● Given data
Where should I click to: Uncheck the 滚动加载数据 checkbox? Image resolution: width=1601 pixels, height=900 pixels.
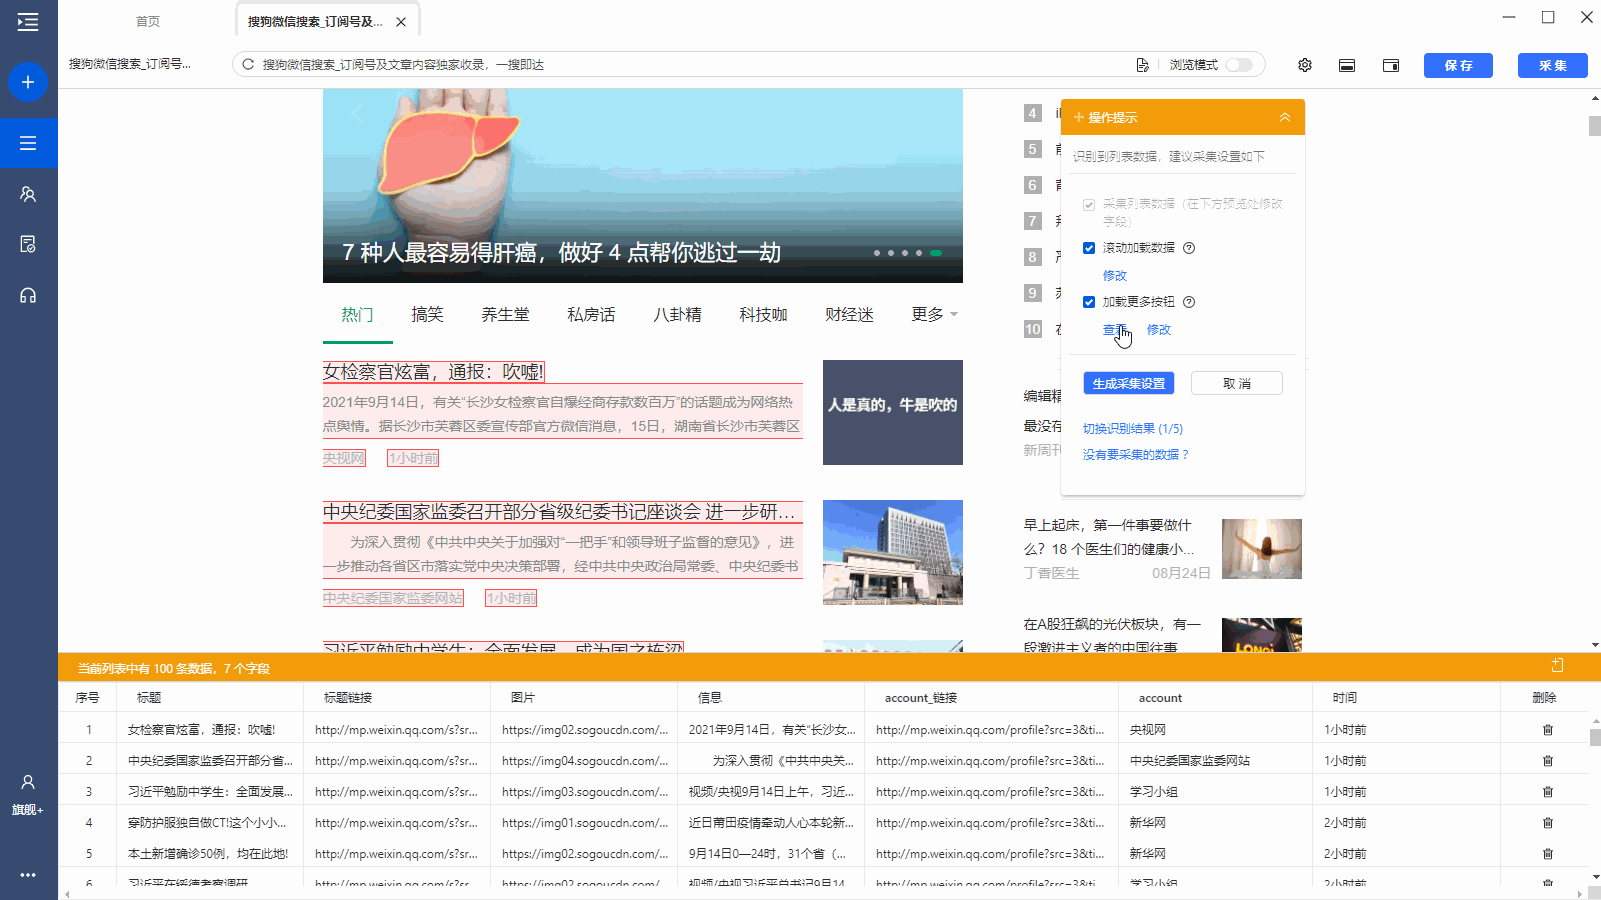[1089, 248]
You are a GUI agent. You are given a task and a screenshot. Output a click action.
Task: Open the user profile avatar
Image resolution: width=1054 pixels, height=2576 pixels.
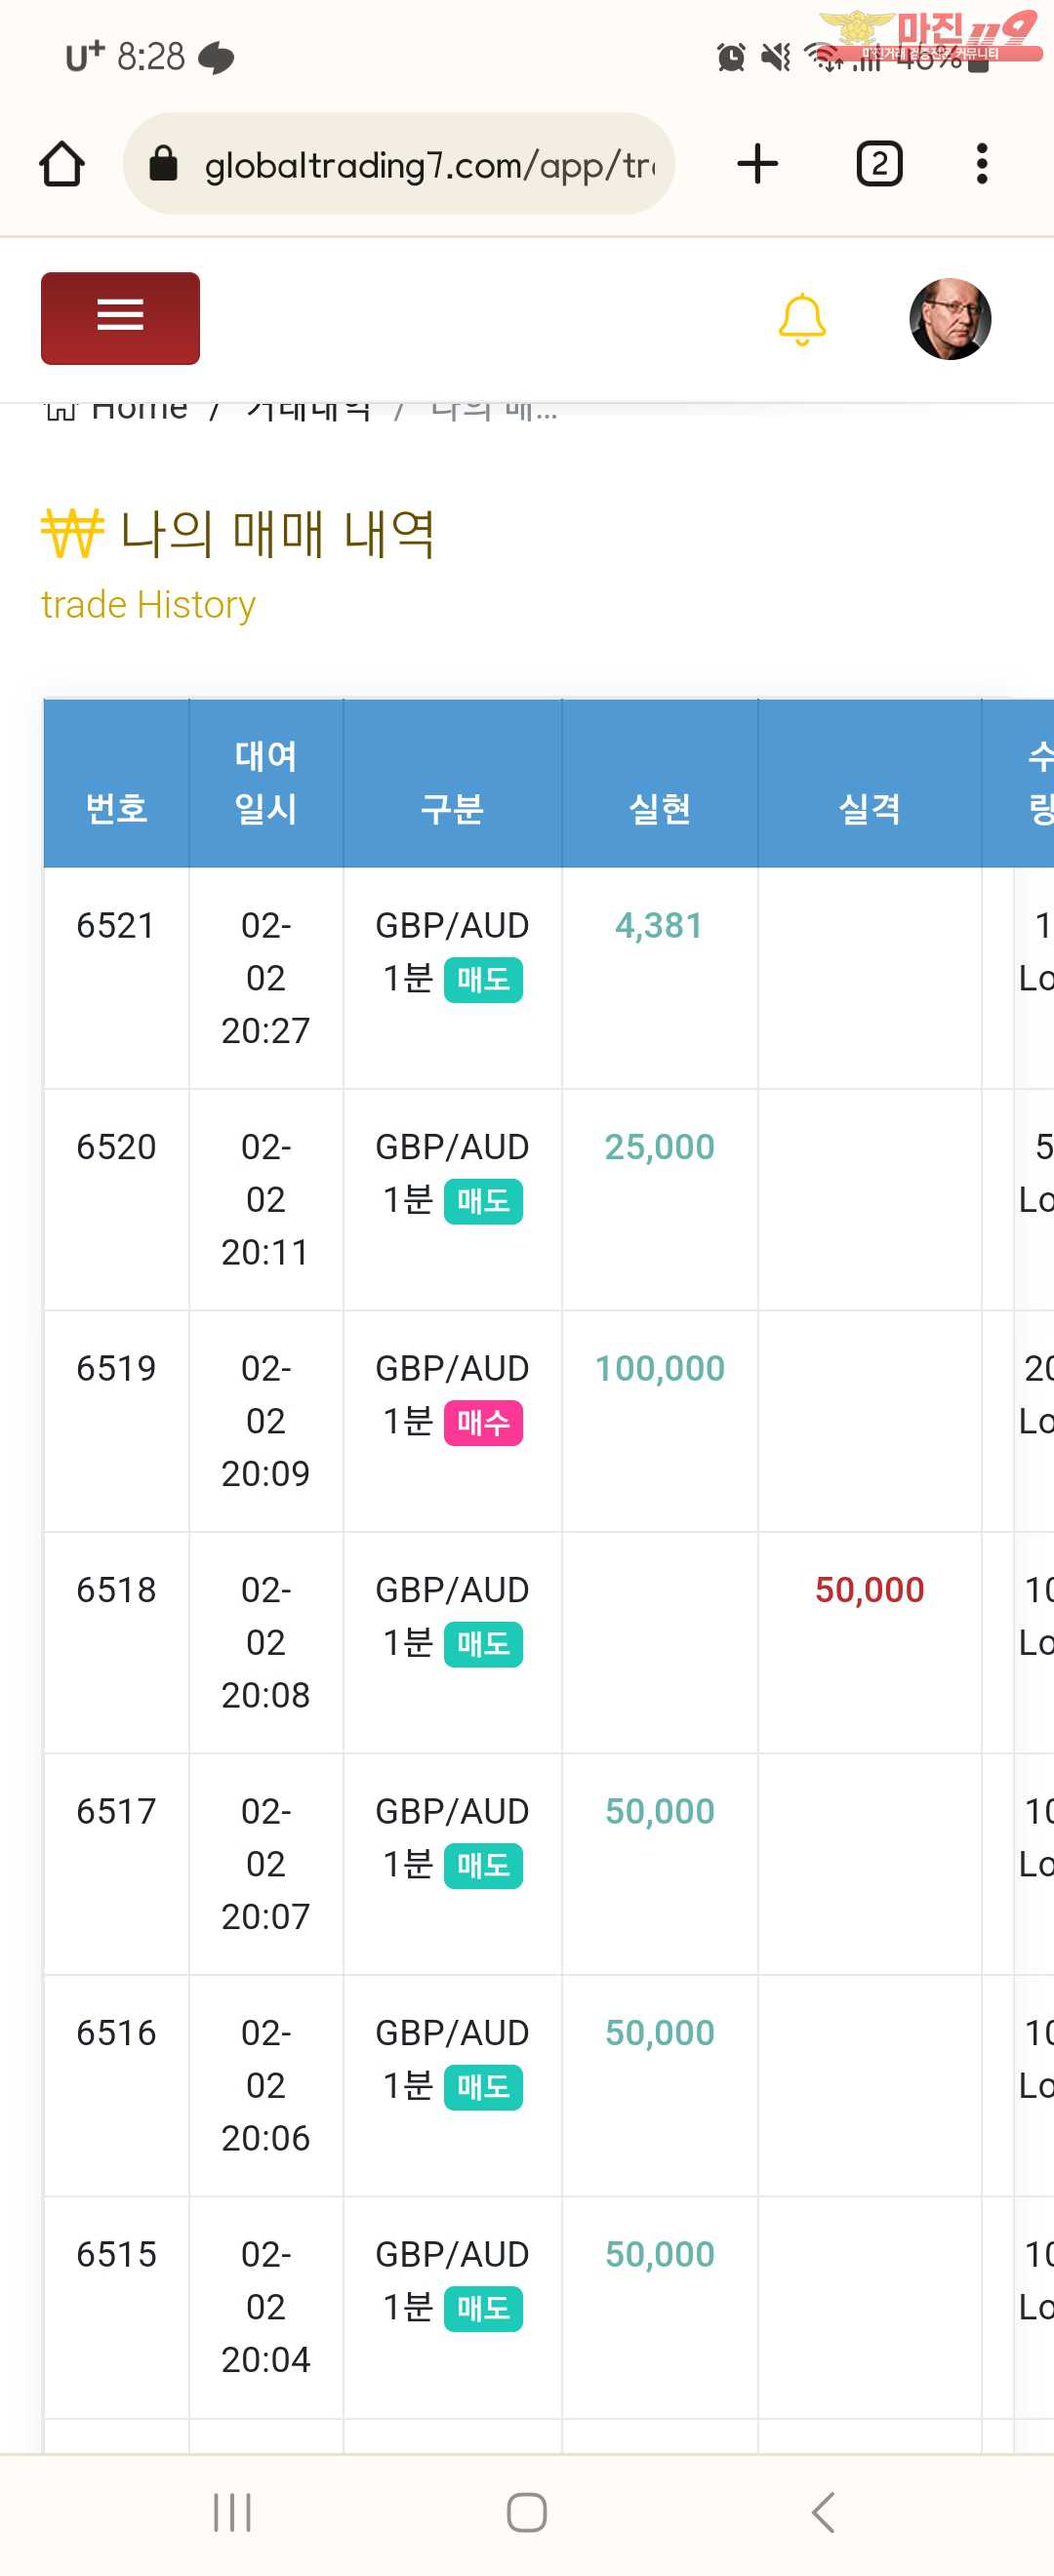[949, 319]
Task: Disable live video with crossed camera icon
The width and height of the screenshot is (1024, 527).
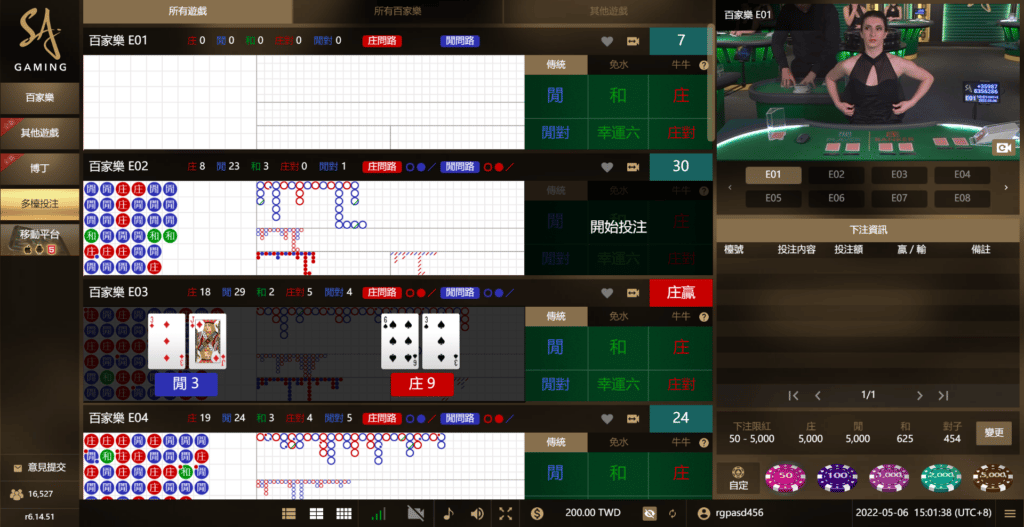Action: click(x=415, y=513)
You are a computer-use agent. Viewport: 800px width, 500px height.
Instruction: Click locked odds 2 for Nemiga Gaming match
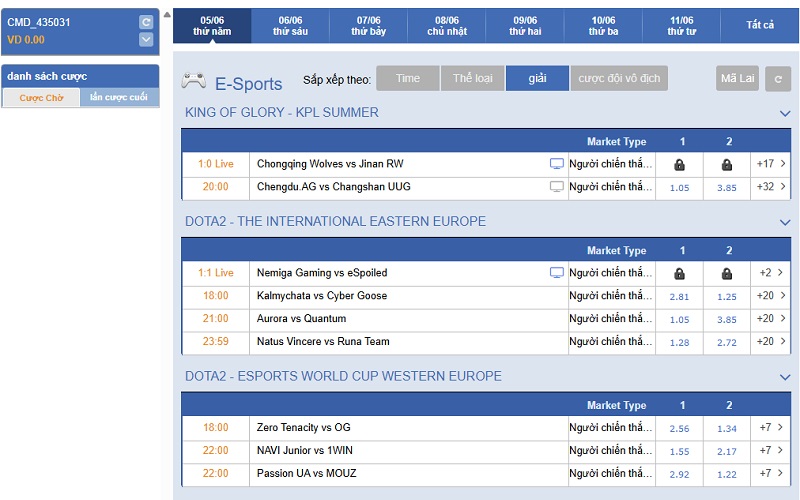[x=727, y=273]
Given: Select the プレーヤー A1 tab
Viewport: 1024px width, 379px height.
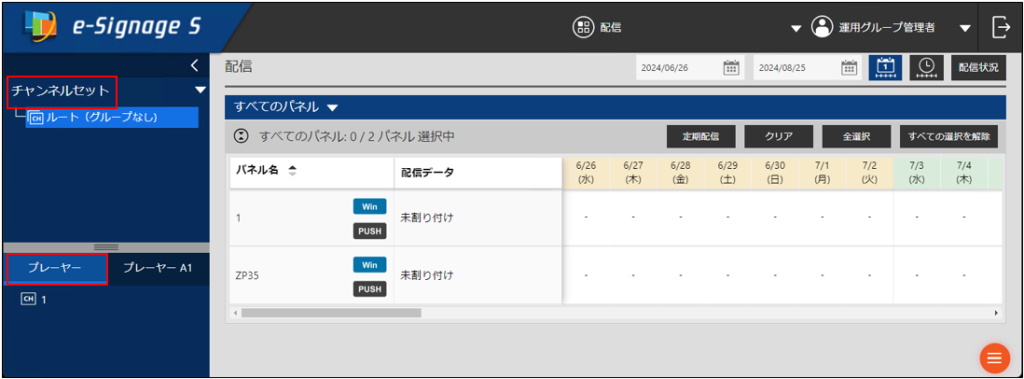Looking at the screenshot, I should coord(157,268).
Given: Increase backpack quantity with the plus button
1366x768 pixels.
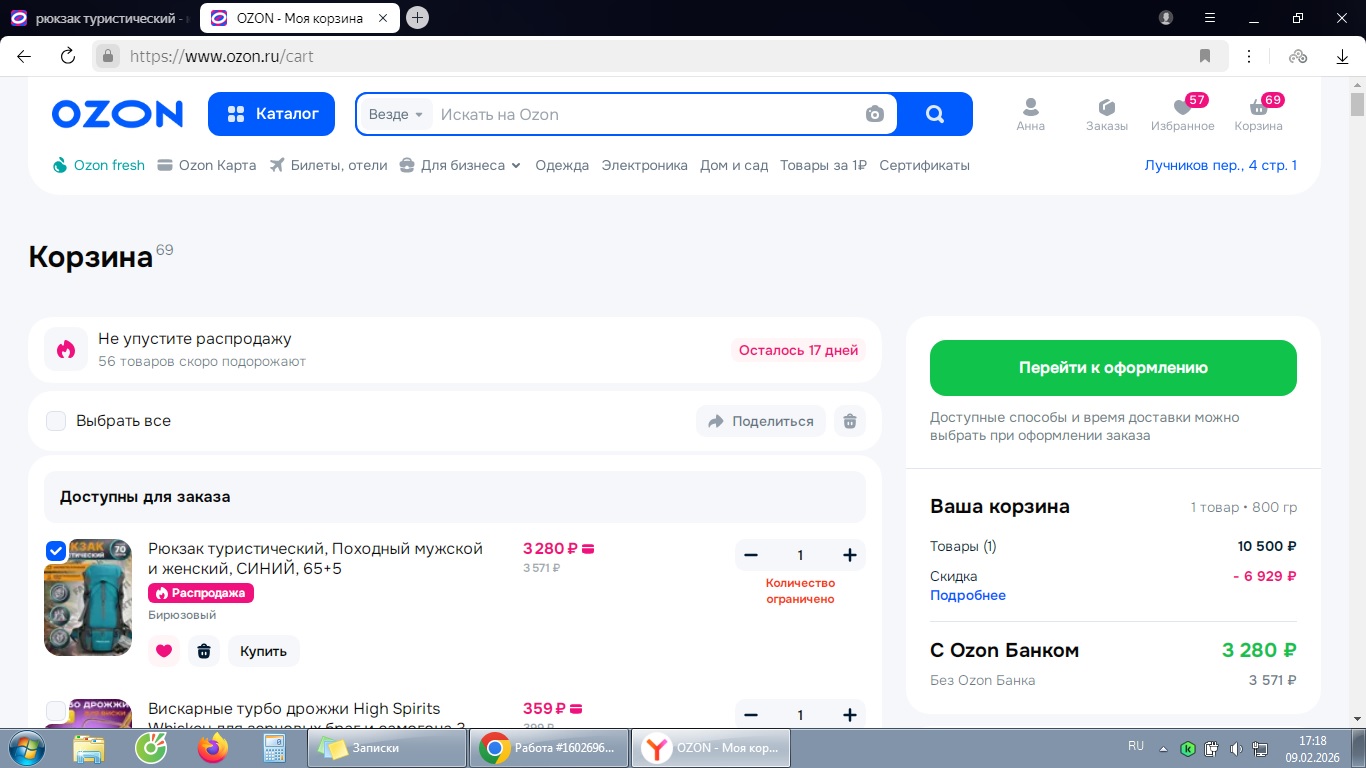Looking at the screenshot, I should point(850,555).
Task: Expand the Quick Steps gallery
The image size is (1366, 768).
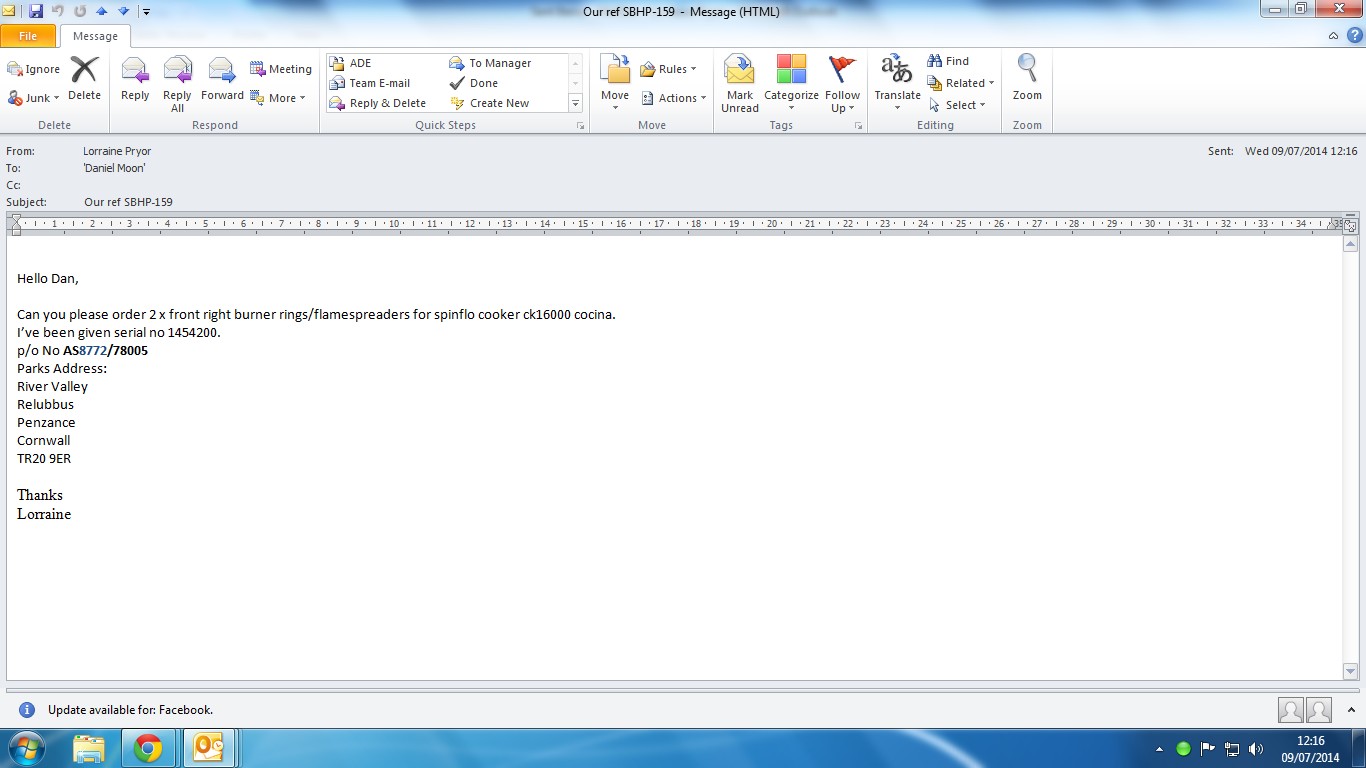Action: point(575,103)
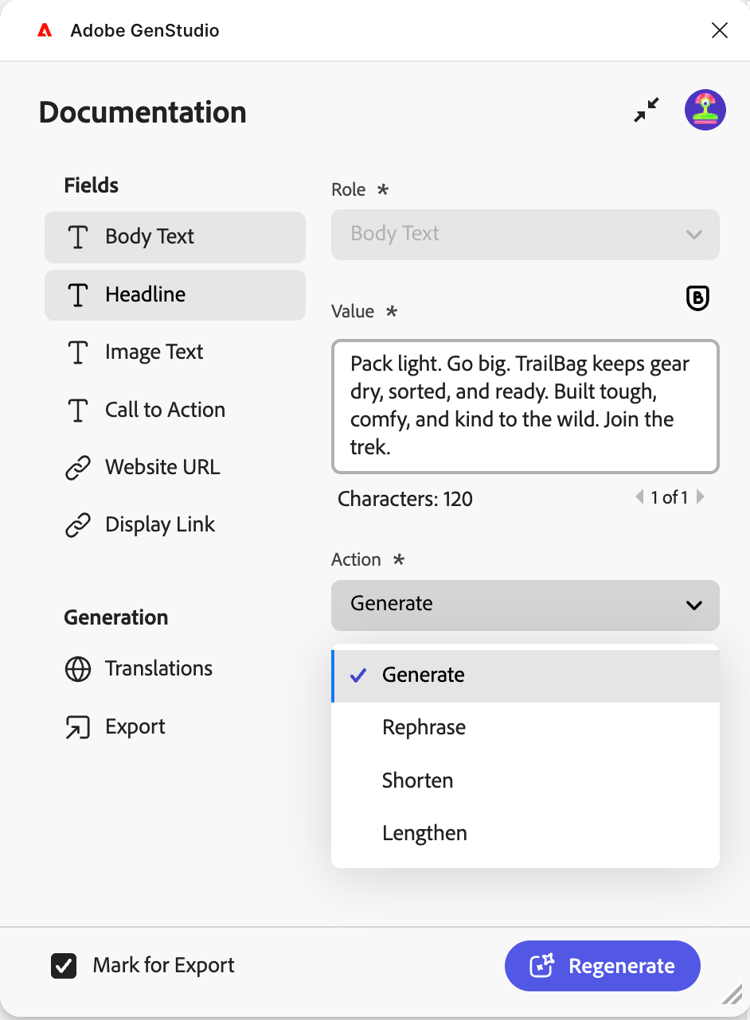Viewport: 750px width, 1020px height.
Task: Enable the Mark for Export checkbox
Action: (64, 966)
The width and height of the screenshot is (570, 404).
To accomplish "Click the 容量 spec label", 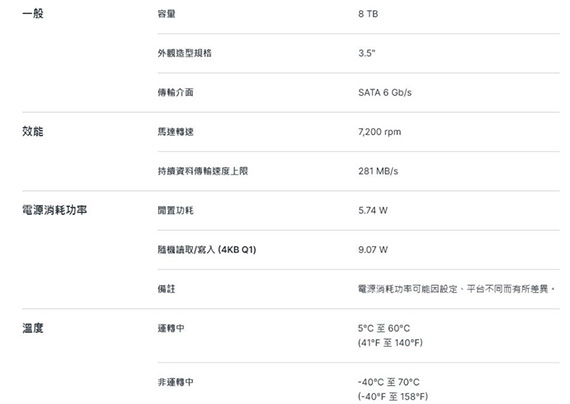I will click(x=166, y=14).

● Work to be completed
Check every line above for the word "agent" and copy those that have it.

● Solved exercise
You are a GUI agent. You are given a task and a screenshot. Output a click action.
You are a computer-use agent. Viewport: 800px width, 500px height.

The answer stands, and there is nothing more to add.